Quem nunca ouviu falar de Anne Frank( 1929-1945) e seu famoso diário? A menina alemã, radicada em Amsterdam, passou dois anos escondida da perseguição nazista e lá exercitou seus dotes literários, relatando a sua amiga “ Kitty”- nome que atribuiu ao seu diário - suas experiências, seus sonhos, suas amarguras e seus pequenos prazeres. O diário resgatado após a guerra, foi editado pelo seu pai Otto Frank e tornou-se um dos maiores documentos sobre a Shoah, ajudando a educar milhões de pessoas pelo mundo.
Maus, é uma das mais importantes graphic novels já produzidas e também retrata a Shoah ( já falamos desta obra em janeiro) e com uma abordagem diferente, através dos quadrinhos o drama dos judeus europeus é mostrado, através de figuras onde os judeus são ratos (“ maus”, em alemão) e os nazistas são os gatos.
Vivemos tempos difíceis. Deste modo em janeiro de 2022 uma cidade do estado de Tennessee, nos Estados Unidos, censurou Maus da lista de leituras recomendadas para os alunos da oitava série de todas as unidades da rede municipal a ganhadora do prêmio Pulitzer em 1992. Na ocasião, o autor Art Spiegelman chamava atenção da seriedade deste tipo de censura. A atitude foi vista como reflexo do racismo da extrema-direita, que também vem banindo obras sobre a escravidão negra e sobre temáticas LGBT, sobre latinos ou ciganos.
Nas últimas semanas vem tomando corpo uma estranha alegação nas redes sociais, sobretudo no Twitter a discussão de que a menina assassinada pelos nazistas, sim Anne Frank, tinha “privilégio branco”. Esta estranha ideia vem sendo patrocinada por setores ligados à extrema-esquerda.
Ora, os judeus europeus, independentemente da cor de sua pele, não eram vistos como “brancos” o bastante e por isso desde o século 19, sofriam por serem “semitas”. Antes deste século a perseguição era por serem “israelitas”, “povo da nação” ou “ gente de fé mosaica”. Ou seja, era o componente étnico-religioso que contava.
A partir da secularização de parte dos judeus no iluminismo (finais do século 18 e início do século 19), criou-se uma nova roupagem para a velha perseguição, perseguir os judeus com a desculpa de serem semitas, independente de sua aparência, branca ou não.

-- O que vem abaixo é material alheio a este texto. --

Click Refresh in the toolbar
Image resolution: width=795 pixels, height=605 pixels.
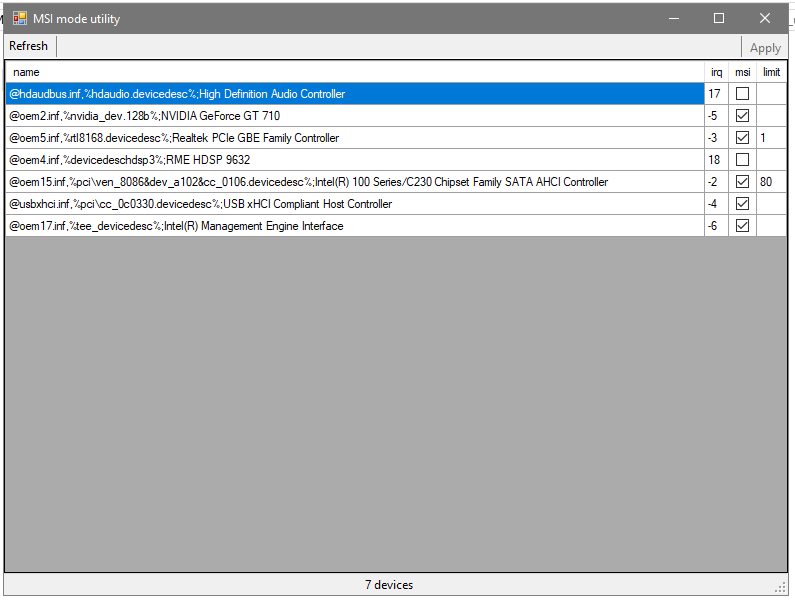pyautogui.click(x=29, y=46)
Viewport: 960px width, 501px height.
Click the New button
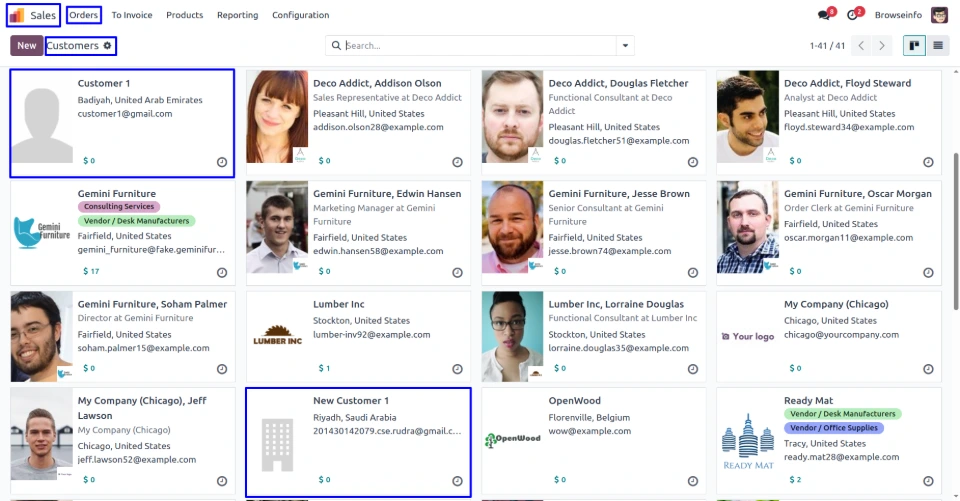(27, 46)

Assim se Anne não era branca ou suficiente por não ser “ ariana”, como diria qualquer nazista com seus estereótipos, o tal privilégio se manifestou com uma vida de perseguição e instabilidade na sua Frankfurt natal e depois em Amsterdam, onde viveu os últimos anos escondida e depois levada ao Campo de Morte em Bergen-Belsen para ser assassinada pela fúria nazi racista ?
O poeta judeu assimilado alemão Heinrich Heine (1797-1865) certa vez escreveu “Aqueles que queimam livros, acabam cedo ou tarde por queimar homens”. De fato, a inquisição criou sua lista de livros proibidos, o Talmud incluso, e em 1933 um dos primeiros atos dos nazistas foi estimular a queima de livros. Agora observamos um novo modo de queimar pessoas, com a nova face do antissemitismo, o antissionismo, manchar reputações com as máquinas de gerar fake news, o antissemitismo ganha nova força. Assim para ser Antirracista tem que ser também “Anti-antissemita”.